How then do we reconcile our many competing stories about the nature of the universe without condemning each other to meaninglessness? How do we hold on to our own meaning without destroying what anchors another? In short, how do we save a Hmong child’s life without killing its family’s soul? The answer may be simple; the execution nearly impossible. Indeed, the answer may be no more complicated than that of Dr. Fife on why he did not impose conventional medical practices on Hmong women. Fadiman tells us that when asked this question he simply responded, “It’s their body.” Or it may be as commonsensical as Sukey Waller’s resolution to avoid cultural faux pas when approaching the Hmong by reminding herself: “Before I do anything I ask, Is it okay?” Such openness may not always produce the outcome one desires, but it is a good course for avoiding unnecessary harm, both to oneself and to others, and may be a critical, if not absolutely essential, first step toward reconciliation of our many seemingly irreconcilable beliefs.

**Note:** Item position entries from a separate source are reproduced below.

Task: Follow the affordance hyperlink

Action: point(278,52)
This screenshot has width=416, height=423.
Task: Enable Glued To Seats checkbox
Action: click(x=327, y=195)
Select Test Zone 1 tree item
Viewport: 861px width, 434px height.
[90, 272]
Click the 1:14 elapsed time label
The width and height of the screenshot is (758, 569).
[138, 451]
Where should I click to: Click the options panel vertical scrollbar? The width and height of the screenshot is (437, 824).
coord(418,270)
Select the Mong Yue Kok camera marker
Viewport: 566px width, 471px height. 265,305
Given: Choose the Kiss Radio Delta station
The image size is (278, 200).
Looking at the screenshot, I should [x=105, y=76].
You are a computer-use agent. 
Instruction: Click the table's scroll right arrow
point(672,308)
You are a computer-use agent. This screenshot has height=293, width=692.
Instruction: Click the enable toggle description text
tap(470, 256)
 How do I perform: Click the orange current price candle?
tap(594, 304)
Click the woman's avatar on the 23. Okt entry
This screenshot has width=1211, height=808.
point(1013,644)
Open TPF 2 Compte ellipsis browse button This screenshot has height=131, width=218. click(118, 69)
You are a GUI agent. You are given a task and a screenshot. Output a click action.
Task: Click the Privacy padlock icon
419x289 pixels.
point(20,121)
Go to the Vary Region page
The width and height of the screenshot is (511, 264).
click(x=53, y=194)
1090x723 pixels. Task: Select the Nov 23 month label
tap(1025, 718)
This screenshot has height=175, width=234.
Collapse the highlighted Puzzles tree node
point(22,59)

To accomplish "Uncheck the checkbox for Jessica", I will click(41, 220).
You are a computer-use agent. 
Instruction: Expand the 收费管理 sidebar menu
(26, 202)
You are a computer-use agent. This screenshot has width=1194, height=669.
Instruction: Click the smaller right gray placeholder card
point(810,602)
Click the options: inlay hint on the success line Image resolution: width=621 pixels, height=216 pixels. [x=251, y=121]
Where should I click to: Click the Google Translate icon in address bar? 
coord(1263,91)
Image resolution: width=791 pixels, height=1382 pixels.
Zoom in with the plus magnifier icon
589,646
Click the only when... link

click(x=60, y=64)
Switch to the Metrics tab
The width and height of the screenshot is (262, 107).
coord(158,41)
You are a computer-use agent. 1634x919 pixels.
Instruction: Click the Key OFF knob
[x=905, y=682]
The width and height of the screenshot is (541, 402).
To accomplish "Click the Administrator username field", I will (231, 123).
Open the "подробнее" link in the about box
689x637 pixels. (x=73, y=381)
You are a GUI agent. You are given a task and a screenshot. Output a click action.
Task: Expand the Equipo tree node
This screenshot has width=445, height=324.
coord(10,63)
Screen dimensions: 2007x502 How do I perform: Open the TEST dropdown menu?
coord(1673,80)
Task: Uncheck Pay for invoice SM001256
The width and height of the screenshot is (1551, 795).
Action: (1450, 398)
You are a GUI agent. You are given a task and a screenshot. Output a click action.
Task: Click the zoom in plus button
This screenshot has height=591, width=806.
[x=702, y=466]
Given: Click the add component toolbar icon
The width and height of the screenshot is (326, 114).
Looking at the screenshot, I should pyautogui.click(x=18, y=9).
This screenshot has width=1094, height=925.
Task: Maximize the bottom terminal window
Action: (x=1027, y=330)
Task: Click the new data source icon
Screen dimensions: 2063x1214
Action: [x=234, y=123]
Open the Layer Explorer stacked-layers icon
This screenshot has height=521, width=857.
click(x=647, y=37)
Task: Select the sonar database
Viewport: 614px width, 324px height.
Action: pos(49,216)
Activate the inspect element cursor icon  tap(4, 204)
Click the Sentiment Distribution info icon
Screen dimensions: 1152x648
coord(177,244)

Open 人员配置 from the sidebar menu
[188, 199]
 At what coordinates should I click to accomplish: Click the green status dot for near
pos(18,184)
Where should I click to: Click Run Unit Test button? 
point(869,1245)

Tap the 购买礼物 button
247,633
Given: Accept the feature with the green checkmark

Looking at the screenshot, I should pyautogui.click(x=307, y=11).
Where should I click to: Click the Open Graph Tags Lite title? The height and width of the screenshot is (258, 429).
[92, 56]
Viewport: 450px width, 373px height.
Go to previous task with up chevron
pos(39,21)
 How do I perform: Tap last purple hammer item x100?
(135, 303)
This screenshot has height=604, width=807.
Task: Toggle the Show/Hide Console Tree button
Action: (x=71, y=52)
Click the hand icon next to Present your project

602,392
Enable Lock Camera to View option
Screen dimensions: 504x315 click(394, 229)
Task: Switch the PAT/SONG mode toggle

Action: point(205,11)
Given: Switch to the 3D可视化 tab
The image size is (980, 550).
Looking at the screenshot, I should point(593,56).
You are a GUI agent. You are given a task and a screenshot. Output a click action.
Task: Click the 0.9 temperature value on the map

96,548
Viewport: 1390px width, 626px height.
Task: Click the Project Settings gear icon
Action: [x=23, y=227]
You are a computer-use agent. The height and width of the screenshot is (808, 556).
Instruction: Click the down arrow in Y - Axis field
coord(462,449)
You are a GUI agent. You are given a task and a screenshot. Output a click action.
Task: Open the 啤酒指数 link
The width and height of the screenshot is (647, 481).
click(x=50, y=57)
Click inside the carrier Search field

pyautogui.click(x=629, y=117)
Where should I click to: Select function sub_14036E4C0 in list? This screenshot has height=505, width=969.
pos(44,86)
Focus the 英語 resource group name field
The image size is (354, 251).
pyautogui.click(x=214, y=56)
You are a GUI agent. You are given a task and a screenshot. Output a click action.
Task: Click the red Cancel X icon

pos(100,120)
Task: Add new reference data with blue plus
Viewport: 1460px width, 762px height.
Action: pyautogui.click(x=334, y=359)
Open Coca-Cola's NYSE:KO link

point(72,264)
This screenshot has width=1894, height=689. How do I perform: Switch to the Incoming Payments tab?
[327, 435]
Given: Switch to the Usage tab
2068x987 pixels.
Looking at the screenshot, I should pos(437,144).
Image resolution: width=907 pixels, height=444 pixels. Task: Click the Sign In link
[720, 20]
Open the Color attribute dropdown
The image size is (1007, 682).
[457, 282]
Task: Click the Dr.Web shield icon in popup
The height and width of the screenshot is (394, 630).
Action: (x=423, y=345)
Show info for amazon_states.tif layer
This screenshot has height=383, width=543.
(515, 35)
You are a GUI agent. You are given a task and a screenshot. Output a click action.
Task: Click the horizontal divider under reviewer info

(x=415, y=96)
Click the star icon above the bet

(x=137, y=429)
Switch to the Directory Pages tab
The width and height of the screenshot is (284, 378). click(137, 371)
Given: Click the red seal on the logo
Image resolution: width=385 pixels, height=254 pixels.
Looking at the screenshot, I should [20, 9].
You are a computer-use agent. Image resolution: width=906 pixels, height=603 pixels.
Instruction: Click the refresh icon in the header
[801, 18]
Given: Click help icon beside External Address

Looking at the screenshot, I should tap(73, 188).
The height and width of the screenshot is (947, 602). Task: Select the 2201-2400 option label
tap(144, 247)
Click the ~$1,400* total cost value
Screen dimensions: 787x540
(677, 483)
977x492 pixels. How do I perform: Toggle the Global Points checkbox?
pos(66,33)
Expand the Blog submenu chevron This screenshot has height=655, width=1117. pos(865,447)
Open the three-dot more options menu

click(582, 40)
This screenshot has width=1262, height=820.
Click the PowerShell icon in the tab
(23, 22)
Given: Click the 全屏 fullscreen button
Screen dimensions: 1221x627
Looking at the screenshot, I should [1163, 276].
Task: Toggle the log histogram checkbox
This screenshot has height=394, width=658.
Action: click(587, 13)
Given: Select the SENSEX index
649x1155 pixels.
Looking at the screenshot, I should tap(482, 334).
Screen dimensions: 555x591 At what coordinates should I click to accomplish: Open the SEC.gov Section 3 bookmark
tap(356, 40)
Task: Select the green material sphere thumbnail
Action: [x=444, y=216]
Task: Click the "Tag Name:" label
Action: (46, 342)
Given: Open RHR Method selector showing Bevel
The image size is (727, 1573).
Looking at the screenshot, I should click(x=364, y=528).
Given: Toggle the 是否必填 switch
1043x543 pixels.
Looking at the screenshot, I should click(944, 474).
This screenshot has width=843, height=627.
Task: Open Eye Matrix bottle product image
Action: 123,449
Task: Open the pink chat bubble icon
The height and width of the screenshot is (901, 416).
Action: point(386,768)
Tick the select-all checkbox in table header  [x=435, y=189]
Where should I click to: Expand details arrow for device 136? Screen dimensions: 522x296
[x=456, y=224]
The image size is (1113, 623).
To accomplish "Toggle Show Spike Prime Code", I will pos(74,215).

Buried in the simple but respectful attitude of Dr. Fife and Ms. Waller may be the answer to our dilemma: a way to honor the beliefs of others without compromising our own. For in their attitude lies a belief in our common humanity, a belief that the desire for respect is universal, no matter how different we may seem or how contrary we may sometimes behave. As long as our story includes a presumption of our common humanity we must respect the dignity of others or we violate the very thing that anchors us. To treat others as somehow less than human would then diminish our own humanity.

Regrettably, we humans have had a poor record at sustaining the primacy of this particular bit of faith. That is, many wise men and women over the years have told us what we must do to overcome human conflict, but few of us have been able to follow through on their advice. Were we better at doing so there might be fewer tragedies like that of the Lees and MCMC. Indeed, perhaps the most tragic lesson in this story of multiple tragedies is that here at the start of a new millennium the path to cultural understanding and harmony may rest in a truth as easily grasped as the golden rule, but no more easily implemented today than when that simple sentiment was first uttered so long ago.